▶ [課題一覧]:
(a) ページ本文のうち、「足元が広いこと、ベッドにした」から「マなど不満は全くありません。」までの間（両端を含む）をそのまま書き写しなさい。
(b) 次の(i)～(iii)がページ本文の内容と合っているかを「はい」か「いいえ」で答え、判断の根拠となる本文の語句をそのまま引用しなさい。(i) ファーストクラス用のトイレは2つある。(ii) 機内WiFiは無料券を使ってつながった。(iii) ビジネスクラスのモニターは24インチである。

▶ [ページ本文]:
::::
シート幅は約84cm 。シングルベッドくらいの大きさです。シートは電動で座席からフルフラットまで簡単に動かせます。ベッドにして扉を閉めるとプライベート感が増します。
ビジネスクラスのThe Roomと似ているので、もはやファーストクラスはいらないという方が多いですが、実際に乗ってみると疲労度が違います。13時間のフライトでも、全く疲れることなく気持ち良い旅が保証されるのです。これにはThe Roomでいいと思っていた私自身が驚きました。
足元が広いこと、ベッドにした時の長さが違うことでビジネスクラスとは段違いのゆとりを作り出していて疲れないのだと思います。

ファーストクラスのシート

機内エンターテイメント
巨大なスクリーンがシート前方に装着されています。前方の壁が全てスクリーンです。ビジネスクラスのモニターも大きい(24インチ)ですが、ファーストはさらに大きくとても見やすいです。
コンテンツはビジネスクラスもエコノミークラスも同じです。見やすい地図、豊富な映画やドラマなど不満は全くありません。
私は映画は映画館で見るタイプなので、機内ではモニターがどんなに大きくてもノイズ・キャンセリング・ヘッドホンがどんなに素晴らしくても映画を見ることはしないのですが、長時間フライトには映画を数本見て時間を過ごすのも楽しいのではないでしょうか。

前面全てがモニター

機内WiFi
座席に着くとWiFiの無料券をいただきましたが、結局機内では何度トライしてもつながりませんでした。おそらく機材トラブルだと思いますが、私は機内ではどうしても仕事をしたりメールをしたりすることはないので、気になりませんでした。WiFiがないと困るという方は、気をつけたほうがいいですね。

ハード
トイレはウォシレットがついていますが狭いです。広さはJALの方が優っています。ファーストクラス用は2つあるので待つことはありませんし、使用後はすぐにCAの方がお掃除してくれていますので、いつでも気持ちよく使えます。
ちょっとだけ軽食を置いてあるようなスペースはありません。ファーストクラスなので、CAさんに頼めば何でも持ってきてくださるので、問題ないのですが、ストレッチしたり談笑できるスペースはないです。テロ対策、コロナ対策などもあり、このような余計なスペースはなくなる傾向ですが、リラックスできるスペースがなくなってしまい残念です。
アメニティは、ビジネスクラスとあまり変わりないのではないでしょうか。ファーストクラスで追加されるのは持ち帰りOKのジャージくらいでしょうか。昔はファーストクラスに乗るといろいろと戴けましたが、この辺りは簡素化されているようです。

機内サービス
ファーストクラスですのでサービスに不満はありません。特にANAのファーストクラスのCAさんは皆さんベテランですのでとても気持ちの良いサービスに徹してくれます。The Suiteは扉も閉まるので、それほど濃いコミュニケーションを取ることはなかったのですが、食事の際などは適度な会話が素晴らしいです。過剰なサービスということはなく「適度」さが気持ちよかったです。
::::
▶ [出典抜粋]:

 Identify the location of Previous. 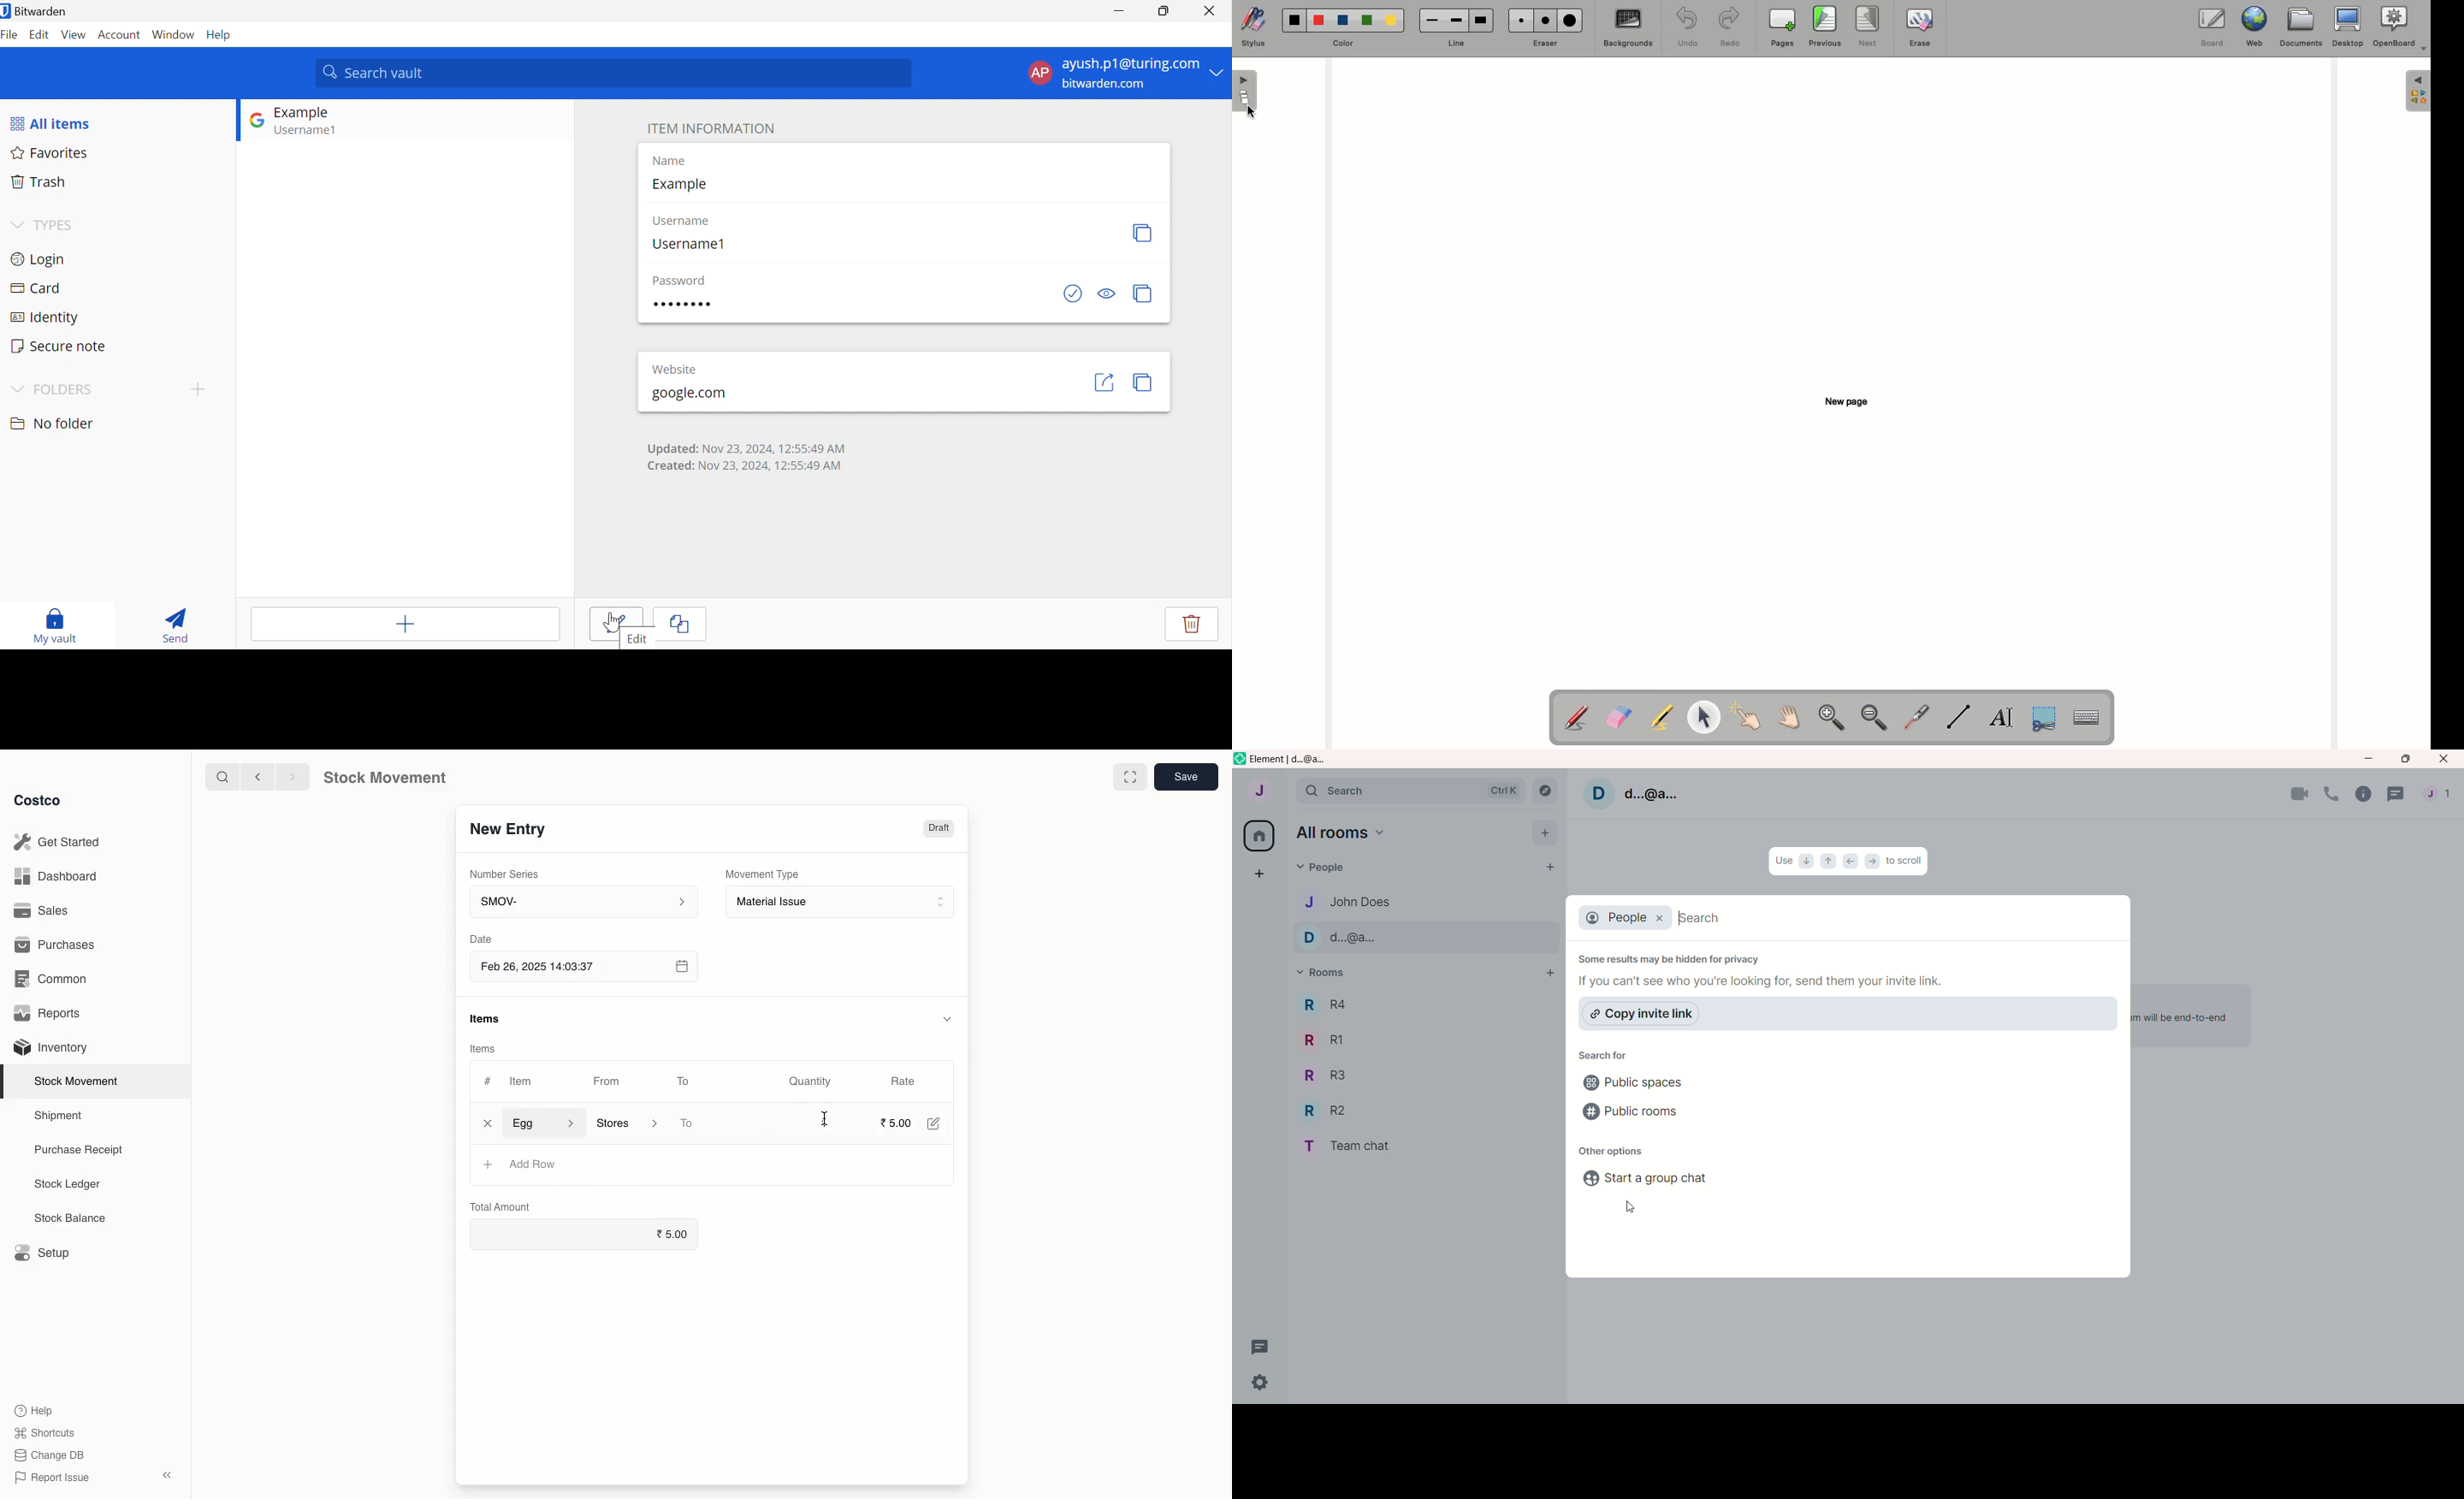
::::
▶ [課題別解答]:
(a)
足元が広いこと、ベッドにした時の長さが違うことでビジネスクラスとは段違いのゆとりを作り出していて疲れないのだと思います。

ファーストクラスのシート

機内エンターテイメント
巨大なスクリーンがシート前方に装着されています。前方の壁が全てスクリーンです。ビジネスクラスのモニターも大きい(24インチ)ですが、ファーストはさらに大きくとても見やすいです。
コンテンツはビジネスクラスもエコノミークラスも同じです。見やすい地図、豊富な映画やドラマなど不満は全くありません。

(b)
(i) はい。「ファーストクラス用は2つあるので待つことはありません」
(ii) いいえ。「結局機内では何度トライしてもつながりませんでした」
(iii) はい。「ビジネスクラスのモニターも大きい(24インチ)ですが」